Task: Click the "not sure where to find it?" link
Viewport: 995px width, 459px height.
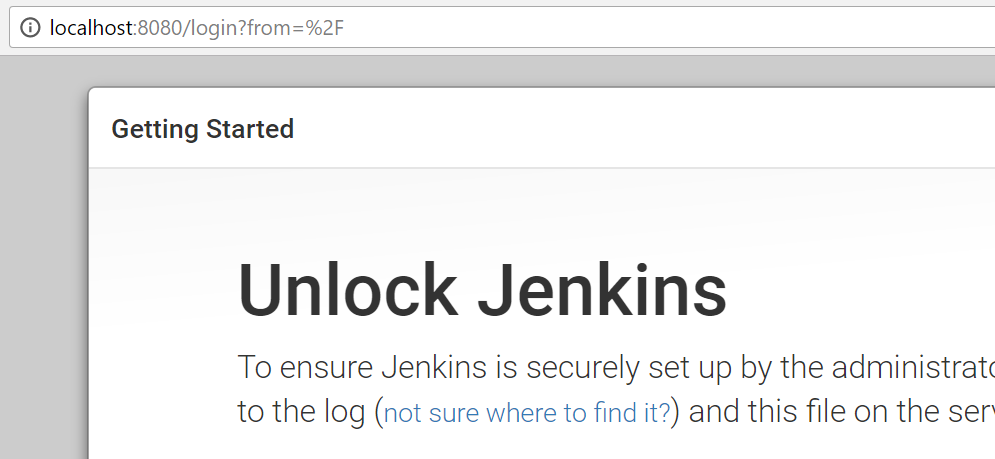Action: [527, 413]
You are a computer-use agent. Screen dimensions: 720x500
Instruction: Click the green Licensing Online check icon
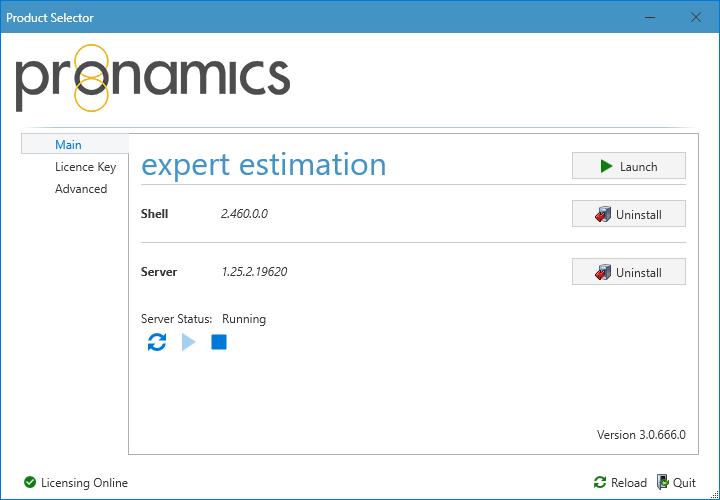(29, 483)
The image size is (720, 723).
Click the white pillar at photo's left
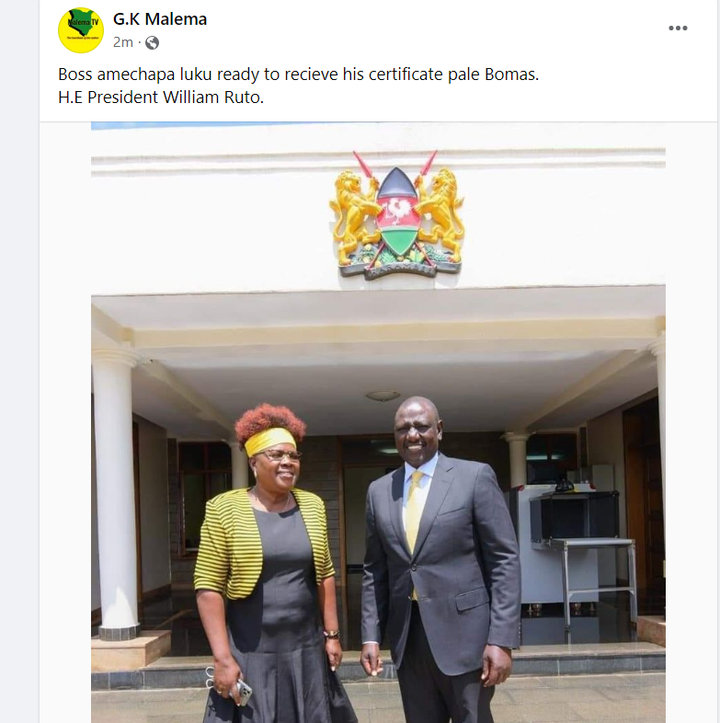[115, 492]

====

## DESCRIPTION OF THE TASK
Reproduce the material exactly. Pictures stay out.

## OUTPUT
Task: Click the "not sure where to find it?" link
Viewport: 995px width, 459px height.
Action: [527, 413]
You are a computer-use agent. Screen dimensions: 720x500
Instruction: Click the green Licensing Online check icon
(29, 483)
The image size is (720, 723).
Click the white pillar at photo's left
[115, 492]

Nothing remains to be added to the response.